There are no undocumented immigrants and/or Muslims, blacks, or Hispanics in this novel. Their invisibility appears to be part and parcel of McClane’s decision to withhold any details about the nameless regime that rules America, how this regime came to power, and how it enforced its national will before establishing long-range institutions of control in small town and rural white America. Have all minorities been deported? Are they in labor camps? Or has the regime merely set up barriers to easy communication between various elements of society, keeping them isolated from one another?
Near the end of the book, Ruth, who is a widow, falls in love with an elderly judge who is an important resistance leader. Wen and his new family, as well Ruth, the judge and several others, decide to leave the country and continue their struggle from overseas. As described, their plan for exiting the country by way of a New York airport seems dubious of success, although McClane is too good a writer to make this explicit.
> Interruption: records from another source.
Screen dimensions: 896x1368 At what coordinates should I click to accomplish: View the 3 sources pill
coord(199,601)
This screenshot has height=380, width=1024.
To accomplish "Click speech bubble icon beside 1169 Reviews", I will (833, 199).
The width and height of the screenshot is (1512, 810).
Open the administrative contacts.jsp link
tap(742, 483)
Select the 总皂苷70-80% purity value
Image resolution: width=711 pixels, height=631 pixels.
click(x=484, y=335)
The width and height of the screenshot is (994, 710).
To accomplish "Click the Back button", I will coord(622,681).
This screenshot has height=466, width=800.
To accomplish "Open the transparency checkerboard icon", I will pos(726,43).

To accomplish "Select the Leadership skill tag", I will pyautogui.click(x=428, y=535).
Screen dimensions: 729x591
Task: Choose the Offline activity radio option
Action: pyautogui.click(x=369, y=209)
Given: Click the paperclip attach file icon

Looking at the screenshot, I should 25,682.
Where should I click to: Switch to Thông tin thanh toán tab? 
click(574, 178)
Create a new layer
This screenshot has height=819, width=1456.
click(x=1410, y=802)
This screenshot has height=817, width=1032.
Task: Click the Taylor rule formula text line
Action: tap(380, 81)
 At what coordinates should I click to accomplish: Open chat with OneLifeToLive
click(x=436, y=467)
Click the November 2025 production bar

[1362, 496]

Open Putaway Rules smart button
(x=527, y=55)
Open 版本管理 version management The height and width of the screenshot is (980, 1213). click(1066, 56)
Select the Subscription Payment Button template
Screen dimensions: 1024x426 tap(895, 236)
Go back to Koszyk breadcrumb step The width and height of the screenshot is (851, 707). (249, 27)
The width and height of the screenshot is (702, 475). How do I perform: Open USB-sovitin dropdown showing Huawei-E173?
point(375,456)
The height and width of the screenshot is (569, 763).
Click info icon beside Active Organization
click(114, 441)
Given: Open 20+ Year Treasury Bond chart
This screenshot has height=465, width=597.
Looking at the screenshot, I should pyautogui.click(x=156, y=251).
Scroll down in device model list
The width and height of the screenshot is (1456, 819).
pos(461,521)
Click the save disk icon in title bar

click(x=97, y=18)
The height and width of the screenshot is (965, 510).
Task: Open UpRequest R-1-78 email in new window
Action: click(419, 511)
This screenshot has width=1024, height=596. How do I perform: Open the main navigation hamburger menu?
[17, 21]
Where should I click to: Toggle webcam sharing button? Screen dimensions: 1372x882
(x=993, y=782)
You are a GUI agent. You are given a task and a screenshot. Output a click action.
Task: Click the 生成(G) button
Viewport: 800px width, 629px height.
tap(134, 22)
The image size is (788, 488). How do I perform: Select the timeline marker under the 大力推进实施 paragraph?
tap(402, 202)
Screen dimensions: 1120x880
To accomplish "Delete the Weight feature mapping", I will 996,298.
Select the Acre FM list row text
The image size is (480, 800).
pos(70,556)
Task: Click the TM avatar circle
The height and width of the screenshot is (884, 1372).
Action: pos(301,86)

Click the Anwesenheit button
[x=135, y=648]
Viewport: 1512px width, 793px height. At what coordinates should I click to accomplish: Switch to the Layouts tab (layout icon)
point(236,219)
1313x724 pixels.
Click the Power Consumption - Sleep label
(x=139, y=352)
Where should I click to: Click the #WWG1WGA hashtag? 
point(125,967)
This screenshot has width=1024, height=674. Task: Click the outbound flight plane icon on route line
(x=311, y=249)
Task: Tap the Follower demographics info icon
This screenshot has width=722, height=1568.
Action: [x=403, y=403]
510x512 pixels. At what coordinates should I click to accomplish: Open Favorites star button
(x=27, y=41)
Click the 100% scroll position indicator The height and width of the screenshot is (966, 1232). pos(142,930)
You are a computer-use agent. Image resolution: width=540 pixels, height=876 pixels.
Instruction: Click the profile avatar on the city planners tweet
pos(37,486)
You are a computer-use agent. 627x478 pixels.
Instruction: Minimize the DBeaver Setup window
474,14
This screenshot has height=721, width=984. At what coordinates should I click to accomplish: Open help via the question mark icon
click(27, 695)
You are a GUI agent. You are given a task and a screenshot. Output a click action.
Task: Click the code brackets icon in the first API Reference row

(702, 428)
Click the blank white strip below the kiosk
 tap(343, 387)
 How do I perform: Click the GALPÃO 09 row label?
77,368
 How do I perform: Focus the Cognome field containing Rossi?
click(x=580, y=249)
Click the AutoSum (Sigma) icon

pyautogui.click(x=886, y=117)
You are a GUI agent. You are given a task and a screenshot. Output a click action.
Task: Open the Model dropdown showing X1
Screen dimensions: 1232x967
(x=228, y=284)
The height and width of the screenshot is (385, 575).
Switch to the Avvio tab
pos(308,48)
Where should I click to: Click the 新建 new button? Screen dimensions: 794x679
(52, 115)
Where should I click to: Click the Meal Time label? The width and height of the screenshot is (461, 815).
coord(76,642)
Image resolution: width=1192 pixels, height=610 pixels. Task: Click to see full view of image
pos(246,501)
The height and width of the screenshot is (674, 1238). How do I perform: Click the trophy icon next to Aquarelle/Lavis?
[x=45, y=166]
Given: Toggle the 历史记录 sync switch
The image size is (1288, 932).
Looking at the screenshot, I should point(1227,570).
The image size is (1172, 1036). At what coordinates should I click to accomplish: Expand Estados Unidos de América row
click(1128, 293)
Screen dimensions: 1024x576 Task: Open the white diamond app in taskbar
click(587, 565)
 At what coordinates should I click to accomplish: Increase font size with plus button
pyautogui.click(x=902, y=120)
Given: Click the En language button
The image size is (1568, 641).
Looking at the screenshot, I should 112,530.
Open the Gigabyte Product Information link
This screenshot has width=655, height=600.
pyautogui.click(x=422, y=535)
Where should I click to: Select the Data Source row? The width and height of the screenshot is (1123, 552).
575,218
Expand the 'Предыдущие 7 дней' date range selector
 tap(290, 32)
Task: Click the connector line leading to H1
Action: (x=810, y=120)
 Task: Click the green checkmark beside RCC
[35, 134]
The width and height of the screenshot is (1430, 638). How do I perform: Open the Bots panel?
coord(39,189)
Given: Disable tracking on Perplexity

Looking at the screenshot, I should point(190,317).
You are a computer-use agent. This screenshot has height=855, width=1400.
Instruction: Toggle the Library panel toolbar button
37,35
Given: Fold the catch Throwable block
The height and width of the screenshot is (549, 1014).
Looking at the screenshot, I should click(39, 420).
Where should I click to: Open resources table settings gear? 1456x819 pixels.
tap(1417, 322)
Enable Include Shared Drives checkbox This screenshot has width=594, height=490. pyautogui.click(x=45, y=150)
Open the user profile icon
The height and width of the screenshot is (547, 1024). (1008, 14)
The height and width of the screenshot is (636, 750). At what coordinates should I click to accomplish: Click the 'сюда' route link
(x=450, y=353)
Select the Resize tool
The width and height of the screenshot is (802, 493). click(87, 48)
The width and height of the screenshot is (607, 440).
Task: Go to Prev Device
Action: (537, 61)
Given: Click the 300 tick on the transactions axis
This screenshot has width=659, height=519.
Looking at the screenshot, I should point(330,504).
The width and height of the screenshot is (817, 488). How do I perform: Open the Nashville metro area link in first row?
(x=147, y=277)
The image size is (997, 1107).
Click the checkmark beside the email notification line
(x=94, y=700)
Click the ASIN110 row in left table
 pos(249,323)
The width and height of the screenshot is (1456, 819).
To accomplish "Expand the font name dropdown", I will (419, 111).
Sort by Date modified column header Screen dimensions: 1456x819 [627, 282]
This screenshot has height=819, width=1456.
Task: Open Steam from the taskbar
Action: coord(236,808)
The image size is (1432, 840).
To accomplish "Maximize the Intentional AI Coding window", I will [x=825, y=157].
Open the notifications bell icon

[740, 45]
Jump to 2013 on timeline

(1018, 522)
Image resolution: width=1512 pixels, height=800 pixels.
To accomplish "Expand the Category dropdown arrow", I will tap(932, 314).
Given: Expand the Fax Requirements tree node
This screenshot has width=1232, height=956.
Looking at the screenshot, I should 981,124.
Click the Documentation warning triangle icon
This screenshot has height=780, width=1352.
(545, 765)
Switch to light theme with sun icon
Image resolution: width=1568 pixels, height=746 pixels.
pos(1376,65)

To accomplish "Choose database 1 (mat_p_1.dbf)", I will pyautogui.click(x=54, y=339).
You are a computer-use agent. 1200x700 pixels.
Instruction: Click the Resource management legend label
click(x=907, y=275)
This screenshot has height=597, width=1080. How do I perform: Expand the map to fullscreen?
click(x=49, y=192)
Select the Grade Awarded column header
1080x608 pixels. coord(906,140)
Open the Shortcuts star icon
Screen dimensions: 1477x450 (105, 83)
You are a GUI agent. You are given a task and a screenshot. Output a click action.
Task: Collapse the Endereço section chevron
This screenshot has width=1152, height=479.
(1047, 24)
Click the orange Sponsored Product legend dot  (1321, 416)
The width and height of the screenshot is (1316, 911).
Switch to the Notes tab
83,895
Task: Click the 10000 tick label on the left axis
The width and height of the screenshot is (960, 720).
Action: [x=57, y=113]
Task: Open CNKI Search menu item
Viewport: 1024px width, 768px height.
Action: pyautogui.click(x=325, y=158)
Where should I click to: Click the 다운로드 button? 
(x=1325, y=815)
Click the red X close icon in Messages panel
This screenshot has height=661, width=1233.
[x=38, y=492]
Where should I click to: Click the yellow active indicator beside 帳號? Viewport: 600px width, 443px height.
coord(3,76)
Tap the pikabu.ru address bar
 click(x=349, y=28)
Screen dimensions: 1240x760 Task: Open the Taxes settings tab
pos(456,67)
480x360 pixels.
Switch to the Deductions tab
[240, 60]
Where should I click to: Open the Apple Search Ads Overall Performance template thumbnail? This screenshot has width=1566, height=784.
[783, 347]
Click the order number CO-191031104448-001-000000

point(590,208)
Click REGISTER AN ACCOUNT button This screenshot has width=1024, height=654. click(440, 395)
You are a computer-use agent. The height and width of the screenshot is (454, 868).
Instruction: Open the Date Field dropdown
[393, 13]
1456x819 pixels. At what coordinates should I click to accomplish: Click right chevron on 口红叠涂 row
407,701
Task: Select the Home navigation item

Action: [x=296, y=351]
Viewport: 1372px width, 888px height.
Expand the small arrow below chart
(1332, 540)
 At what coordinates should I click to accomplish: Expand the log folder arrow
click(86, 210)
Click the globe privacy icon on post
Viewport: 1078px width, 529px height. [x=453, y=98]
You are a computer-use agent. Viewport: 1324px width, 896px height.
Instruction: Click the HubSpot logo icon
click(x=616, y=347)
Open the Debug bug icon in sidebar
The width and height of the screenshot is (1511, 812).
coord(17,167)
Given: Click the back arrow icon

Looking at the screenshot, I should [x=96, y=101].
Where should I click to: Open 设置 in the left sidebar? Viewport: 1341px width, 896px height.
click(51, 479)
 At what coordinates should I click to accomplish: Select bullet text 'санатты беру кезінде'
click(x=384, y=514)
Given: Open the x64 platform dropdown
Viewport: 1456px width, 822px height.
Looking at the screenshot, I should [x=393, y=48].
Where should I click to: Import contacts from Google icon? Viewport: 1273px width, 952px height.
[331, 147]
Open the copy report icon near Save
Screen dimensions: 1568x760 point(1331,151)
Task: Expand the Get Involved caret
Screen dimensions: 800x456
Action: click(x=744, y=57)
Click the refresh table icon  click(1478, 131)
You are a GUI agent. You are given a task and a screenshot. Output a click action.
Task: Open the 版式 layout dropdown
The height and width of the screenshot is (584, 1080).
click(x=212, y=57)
She ends the book with a dinner on the farm the day before they begin their journey—whether to freedom or to capture and imprisonment—and with Ruth still torn between pragmatic everyday life and Wen’s idealism:
[T]he dessert [at dinner] seemed as significant as anything she imagined about [political and literary] texts. She would never be able to erase the many mundane aspects of a farmer woman’s life. She loved to feed people. The babies bawled. Wen sang Van Morrison, revealing both a singer’s name and a talent. Alex tapped his foot. Mix giggled. The babies bawled. Hugh hugged Connie Mae. Tomorrow, the room would be busy in a different way, but tonight was a blessing from wise, sensible angels.